Extrait du document:
--------------------

On ne reviendra pas sur la mise en scène des deux compères Sellars et Viola, qui choque moins qu’à la création parisienne en 2005, et a même pris une certaine grâce d’antique, avec son style un peu baba cool bercé par des rites purificatoires d’initiation par les éléments et de fantomatiques montées vers un infini un rien psychédélique. Réflexion qui ne vaut évidemment que si l’on a goûté à la force des représentations que dirigèrent sous cette forme, les Salonen, Gergiev et Jordan – lequel s’y révéla grand wagnérien. Et on a le droit d’être dérouté par ces visions mouvantes d’une image vidéo contraignante, et souvent belle, mais qui laisse les acteurs du drame dans l’ombre, comme momifiés, Des protestations véhémentes entendues dans le public qui découvrait ont montré que le parti-pris ne séduisait pas forcément.
 

© Elisa Haberer / Opéra national de Paris

Là où l’impatience était grande, c’était pour la fosse, et son directeur Gustamo Dudamel, dont on ignorait la veine wagnérienne. Et ce furent eux qui furent les vraies vedettes du spectacle, car, on ne l’ignore pas, lorsque l’Orchestre de l’Opéra de Paris a décidé d’être bon, il est excellent ! Quant à Dudamel, dont on sait que la tendresse n’est pas la caractéristique majeure, on a pu apprécier la dynamique puissante avec laquelle il a sorti l’œuvre de ses extases parfois un peu appuyées, Wagner prenant bien son temps pour déployer ce qu’il appelle ses transitions. Prélude prenant et déjà vigoureux donc, mais intensément expressif, par la force avec laquelle les éléments du drame prenaient déjà leur place. Excellente battue pour les hurlements d’Isolde au 1er acte et la violence des empoignades qui précédent l’entrée en scène du philtre, leitmotive psychologique des deux autres actes.

--------------------

Lignes fournies:
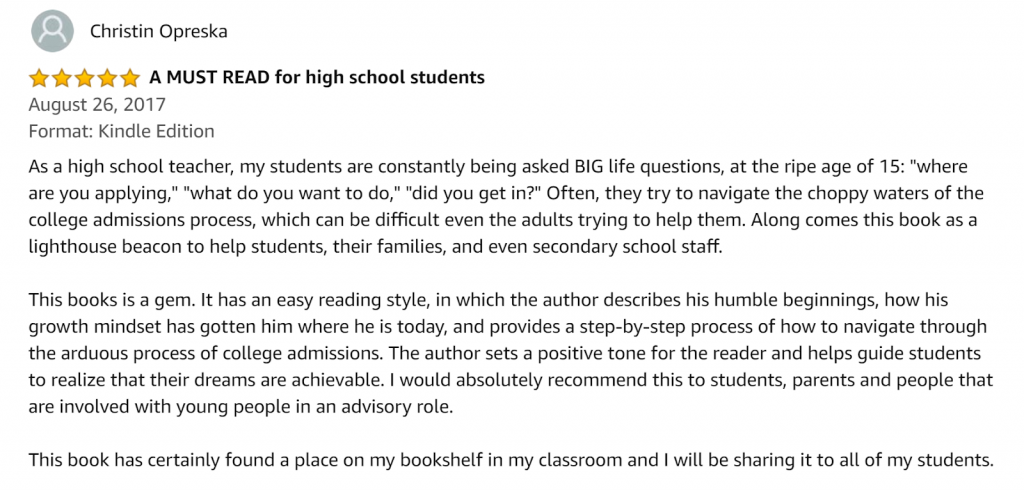Open the "A MUST READ" review title
1024x490 pixels.
(x=317, y=77)
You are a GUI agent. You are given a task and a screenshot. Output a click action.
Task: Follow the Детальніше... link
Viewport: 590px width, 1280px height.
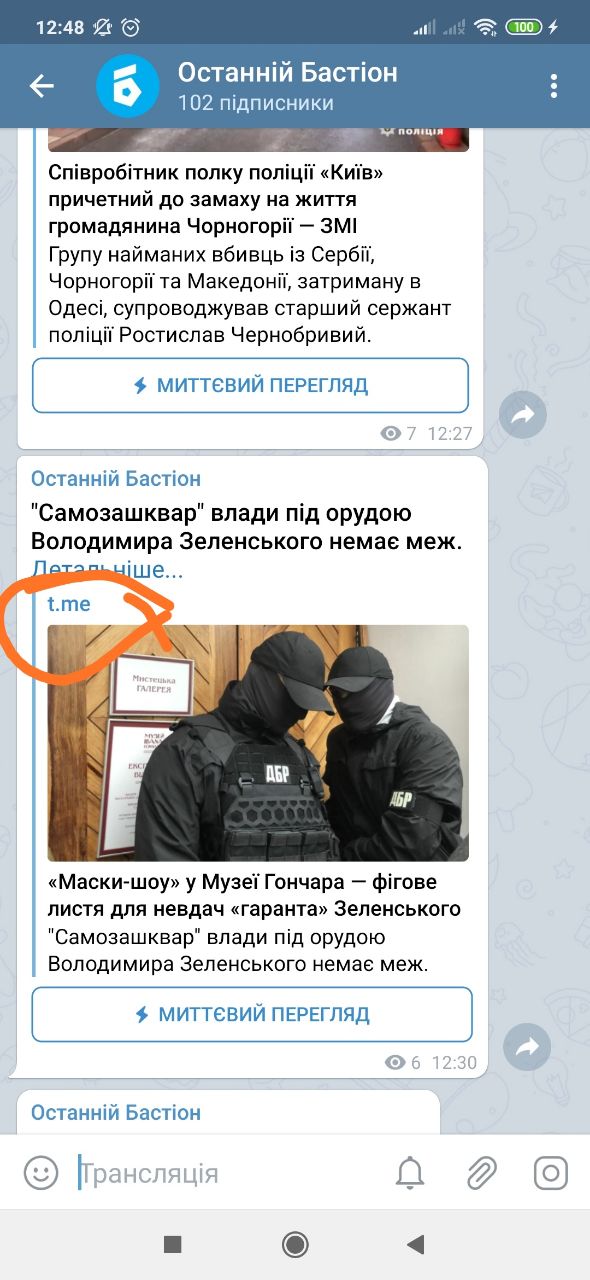coord(108,571)
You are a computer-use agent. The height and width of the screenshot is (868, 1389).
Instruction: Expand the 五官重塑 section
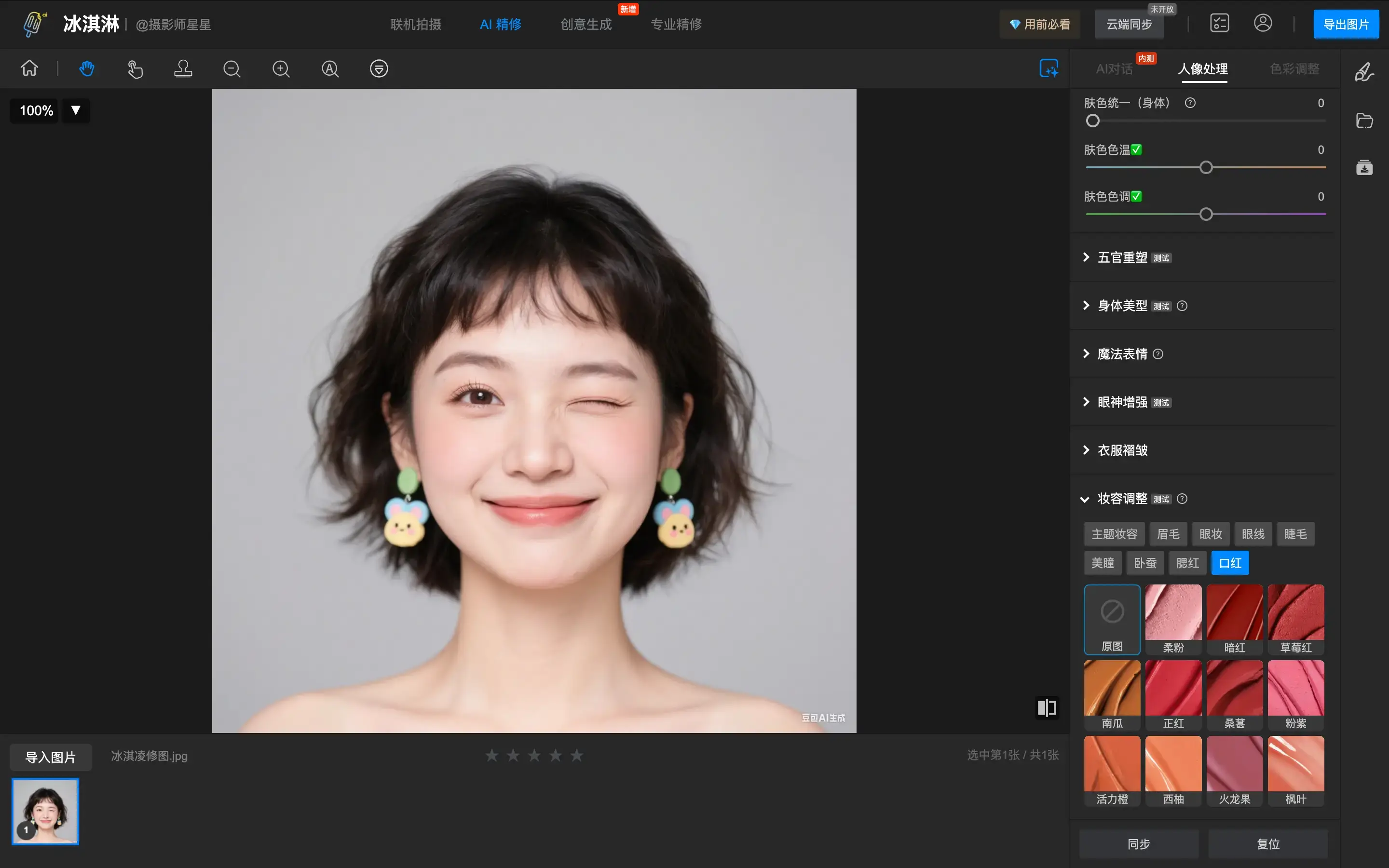tap(1123, 257)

--------------------

Travail demandé:
- A) Nommez les chefs dont la critique de l'opéra dit qu'ils dirigèrent les représentations sous cette forme.
- B) Parmi les lignes fournies, réécrivez en tableau Markdown le passage allant de la ligne qui contient « You are a GUI » jusqu'à la fin, avec les colonnes Numéro et Ligne. Omettez les lignes vides et les images.

Corrigé des exercices:
- A) Salonen, Gergiev et Jordan.

- B)
| Numéro | Ligne |
|---|---|
| 1 | You are a GUI agent. You are given a task and a screenshot. Output a click action. |
| 2 | Task: Follow the Детальніше... link |
| 3 | Viewport: 590px width, 1280px height. |
| 4 | coord(108,571) |
| 5 | You are a computer-use agent. The height and width of the screenshot is (868, 1389). |
| 6 | Instruction: Expand the 五官重塑 section |
| 7 | tap(1123, 257) |